A comparison of AAIC's high-yield securities

public database

source: Public Google Docs spreadsheet

Arlington’s balance sheet highlights the company’s increasingly diversified investment structure. Over the past year, the company has significantly increased its investment in securities. In addition, the company has invested and increased its investments in single-family residential real estate. Interest on credit securities and income from real estate rentals are two very different streams of income apart from the company’s primary objective of investing in mortgage securities.

AAIC's balance sheet

Third Quarter 2022 SEC 10-Q

In terms of profitability, Arlington doesn’t let rising interest rates hold it back. The company saw an increase of approximately 50% in interest income year-over-year in the nine months ended September 30. The tenth. And while interest expense doubled in proportion to the increase in income, the company managed to increase its net operating income by 12% to $14.8 million year-to-date. While compensation and benefits has absorbed positive variance, it’s impressive that Arlington has managed to hold out in a higher interest rate environment.

AAIC's income statement

Third Quarter 2022 SEC 10-Q

While operating cash flow is important to Arlington, and to many other organizations, the bulk of the company’s activity occurs in its investing activities. Arlington thrives on its ability to trade mortgage-backed securities, but the company also participated in the purchase of credit securities in 2022. By effectively managing investment cash flows in 2022, Arlington was able to reduce debt by paying off repurchase agreements, and paying off debt secured. The only net increase in debt came in the form of $17 million in single-family property purchases.

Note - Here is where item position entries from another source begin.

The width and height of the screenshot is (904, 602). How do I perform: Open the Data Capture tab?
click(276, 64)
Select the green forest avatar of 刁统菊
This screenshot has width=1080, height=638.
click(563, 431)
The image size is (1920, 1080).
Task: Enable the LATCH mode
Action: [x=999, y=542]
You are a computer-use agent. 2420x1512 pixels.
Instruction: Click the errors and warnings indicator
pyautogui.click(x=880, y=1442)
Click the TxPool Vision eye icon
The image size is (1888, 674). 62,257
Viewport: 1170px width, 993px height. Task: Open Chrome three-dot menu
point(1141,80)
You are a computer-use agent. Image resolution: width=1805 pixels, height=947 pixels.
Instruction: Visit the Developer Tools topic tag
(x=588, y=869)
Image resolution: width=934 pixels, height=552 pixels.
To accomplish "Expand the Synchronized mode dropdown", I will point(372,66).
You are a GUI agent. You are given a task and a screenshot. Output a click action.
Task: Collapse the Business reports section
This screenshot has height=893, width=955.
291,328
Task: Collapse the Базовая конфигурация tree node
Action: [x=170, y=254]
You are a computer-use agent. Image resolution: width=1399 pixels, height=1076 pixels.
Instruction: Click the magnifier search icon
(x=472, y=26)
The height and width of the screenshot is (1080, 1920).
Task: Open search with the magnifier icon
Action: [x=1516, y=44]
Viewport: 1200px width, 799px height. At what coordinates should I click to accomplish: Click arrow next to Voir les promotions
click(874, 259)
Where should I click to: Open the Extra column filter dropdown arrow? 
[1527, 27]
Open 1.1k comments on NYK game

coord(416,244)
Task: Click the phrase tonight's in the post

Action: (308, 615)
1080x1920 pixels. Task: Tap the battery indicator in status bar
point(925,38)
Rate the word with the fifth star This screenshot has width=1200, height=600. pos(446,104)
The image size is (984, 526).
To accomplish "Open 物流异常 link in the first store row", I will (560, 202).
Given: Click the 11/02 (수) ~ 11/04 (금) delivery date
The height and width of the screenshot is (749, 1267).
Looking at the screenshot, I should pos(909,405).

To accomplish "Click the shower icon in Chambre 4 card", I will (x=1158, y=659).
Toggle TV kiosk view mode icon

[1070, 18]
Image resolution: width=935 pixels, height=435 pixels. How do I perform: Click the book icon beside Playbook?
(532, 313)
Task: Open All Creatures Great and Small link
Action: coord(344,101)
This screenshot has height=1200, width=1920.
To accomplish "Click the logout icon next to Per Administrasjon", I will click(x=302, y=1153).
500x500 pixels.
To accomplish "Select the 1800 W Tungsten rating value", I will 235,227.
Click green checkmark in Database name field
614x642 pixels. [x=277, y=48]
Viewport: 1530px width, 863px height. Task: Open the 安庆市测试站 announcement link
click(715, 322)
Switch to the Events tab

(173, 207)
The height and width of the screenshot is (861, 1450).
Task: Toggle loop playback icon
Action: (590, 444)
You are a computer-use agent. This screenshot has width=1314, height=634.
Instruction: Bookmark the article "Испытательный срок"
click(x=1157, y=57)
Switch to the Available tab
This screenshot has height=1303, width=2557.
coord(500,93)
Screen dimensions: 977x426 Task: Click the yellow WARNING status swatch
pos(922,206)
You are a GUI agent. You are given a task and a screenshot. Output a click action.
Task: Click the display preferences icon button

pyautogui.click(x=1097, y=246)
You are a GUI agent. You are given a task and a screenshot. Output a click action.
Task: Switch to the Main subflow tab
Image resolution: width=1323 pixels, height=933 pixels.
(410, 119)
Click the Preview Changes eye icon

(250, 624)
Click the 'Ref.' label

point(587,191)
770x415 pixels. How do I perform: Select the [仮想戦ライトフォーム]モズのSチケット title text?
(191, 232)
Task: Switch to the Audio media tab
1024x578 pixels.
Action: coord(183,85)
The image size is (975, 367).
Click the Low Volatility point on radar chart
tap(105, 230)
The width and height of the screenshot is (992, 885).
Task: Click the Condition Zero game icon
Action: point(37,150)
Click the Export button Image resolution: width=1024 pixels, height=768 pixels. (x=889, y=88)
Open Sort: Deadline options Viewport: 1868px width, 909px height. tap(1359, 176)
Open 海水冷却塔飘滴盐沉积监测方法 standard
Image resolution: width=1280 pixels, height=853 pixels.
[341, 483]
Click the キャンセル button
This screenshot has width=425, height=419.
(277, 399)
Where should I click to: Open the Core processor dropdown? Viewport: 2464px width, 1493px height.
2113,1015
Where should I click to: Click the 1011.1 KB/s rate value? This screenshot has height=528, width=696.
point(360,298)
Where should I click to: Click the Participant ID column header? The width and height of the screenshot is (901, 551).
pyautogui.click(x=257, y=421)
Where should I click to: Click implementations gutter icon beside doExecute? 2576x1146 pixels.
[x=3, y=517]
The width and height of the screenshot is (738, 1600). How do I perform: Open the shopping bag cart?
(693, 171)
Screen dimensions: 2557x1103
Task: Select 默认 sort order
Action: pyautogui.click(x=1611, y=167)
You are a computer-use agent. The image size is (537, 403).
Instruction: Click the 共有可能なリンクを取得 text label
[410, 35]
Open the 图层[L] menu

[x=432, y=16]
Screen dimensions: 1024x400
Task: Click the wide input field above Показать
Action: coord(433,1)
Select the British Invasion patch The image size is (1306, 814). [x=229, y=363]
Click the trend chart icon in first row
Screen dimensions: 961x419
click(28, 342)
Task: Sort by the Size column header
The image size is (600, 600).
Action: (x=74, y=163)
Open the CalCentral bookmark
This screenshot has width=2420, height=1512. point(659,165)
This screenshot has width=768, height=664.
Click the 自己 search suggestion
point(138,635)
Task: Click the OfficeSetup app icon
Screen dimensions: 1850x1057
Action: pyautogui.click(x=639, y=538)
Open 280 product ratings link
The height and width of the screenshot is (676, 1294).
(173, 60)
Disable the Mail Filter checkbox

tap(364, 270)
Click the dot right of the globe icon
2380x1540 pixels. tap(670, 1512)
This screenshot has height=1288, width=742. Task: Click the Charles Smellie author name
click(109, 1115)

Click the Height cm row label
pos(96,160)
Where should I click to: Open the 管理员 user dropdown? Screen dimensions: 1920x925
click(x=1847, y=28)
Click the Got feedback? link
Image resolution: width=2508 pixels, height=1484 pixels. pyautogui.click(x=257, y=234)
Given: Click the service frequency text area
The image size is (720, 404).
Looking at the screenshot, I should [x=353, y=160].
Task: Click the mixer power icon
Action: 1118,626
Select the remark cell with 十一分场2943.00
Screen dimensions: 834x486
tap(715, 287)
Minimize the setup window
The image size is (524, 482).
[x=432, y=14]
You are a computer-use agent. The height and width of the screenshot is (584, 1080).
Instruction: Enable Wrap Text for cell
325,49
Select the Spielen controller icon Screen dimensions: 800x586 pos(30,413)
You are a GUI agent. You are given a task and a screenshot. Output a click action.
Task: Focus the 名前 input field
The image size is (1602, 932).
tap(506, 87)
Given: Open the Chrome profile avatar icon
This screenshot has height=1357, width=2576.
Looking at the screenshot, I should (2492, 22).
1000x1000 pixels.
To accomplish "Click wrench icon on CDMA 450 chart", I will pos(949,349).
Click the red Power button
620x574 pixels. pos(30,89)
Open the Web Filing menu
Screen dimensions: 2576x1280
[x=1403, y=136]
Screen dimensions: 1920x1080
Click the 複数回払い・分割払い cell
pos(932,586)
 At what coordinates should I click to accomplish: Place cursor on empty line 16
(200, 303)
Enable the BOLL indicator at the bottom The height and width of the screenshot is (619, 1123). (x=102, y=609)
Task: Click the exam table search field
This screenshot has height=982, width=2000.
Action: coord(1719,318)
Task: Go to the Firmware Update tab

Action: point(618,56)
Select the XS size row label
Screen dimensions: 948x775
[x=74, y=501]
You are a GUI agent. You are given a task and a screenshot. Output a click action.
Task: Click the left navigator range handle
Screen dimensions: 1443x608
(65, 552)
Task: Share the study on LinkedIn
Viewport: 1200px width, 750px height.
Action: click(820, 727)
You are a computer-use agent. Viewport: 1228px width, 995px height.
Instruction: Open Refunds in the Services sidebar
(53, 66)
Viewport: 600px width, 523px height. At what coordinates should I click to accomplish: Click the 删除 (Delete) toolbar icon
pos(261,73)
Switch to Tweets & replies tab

Al-Ahlia Operational Insurance and Cash Flow Investment Company

Third Quarter 2022 SEC 10-Q

AAIC financing cash flow

Third Quarter 2022 SEC 10-Q

While securities carry their own risks, Arlington does not invest in high-yield debt. According to the 10-Q, Arlington’s focus on credit securities includes a rating of AA or better corporate bonds. This asset class is currently yielding more than 5% and offers some measure of protection to the mortgage market, which is no doubt slowing as rates continue to rise.

AAIC Memorandum on Credit Securities

Third Quarter 2022 SEC 10-Q

One risk that investors should watch is the interest rate on the company’s repurchase agreement loans. While it rose from 0.25% to 3.27% in one year, Arlington managed to increase its net worth of secured investments less existing repurchase agreements. The full effects of the Fed’s rate hikes have not yet been realized, as rate increases occurred after the end of the quarter. If repurchase borrowing rates exceed interest rates on AA corporate bonds, Arlington’s credit securities investment strategy could be disrupted.

Summary of AAIC Repurchase Agreements

Third Quarter 2022 SEC 10-Q

While interest rates, specifically the spreads between loan origination and repurchase agreements are a definite risk to the company’s future earnings, there are a few other risks worth noting. One risk is the default on loans held by Arlington. If loan defaults rise, it will lead to a downward revision of the company’s asset value, while preserving the value of counterparty liabilities and reducing its overall capital position.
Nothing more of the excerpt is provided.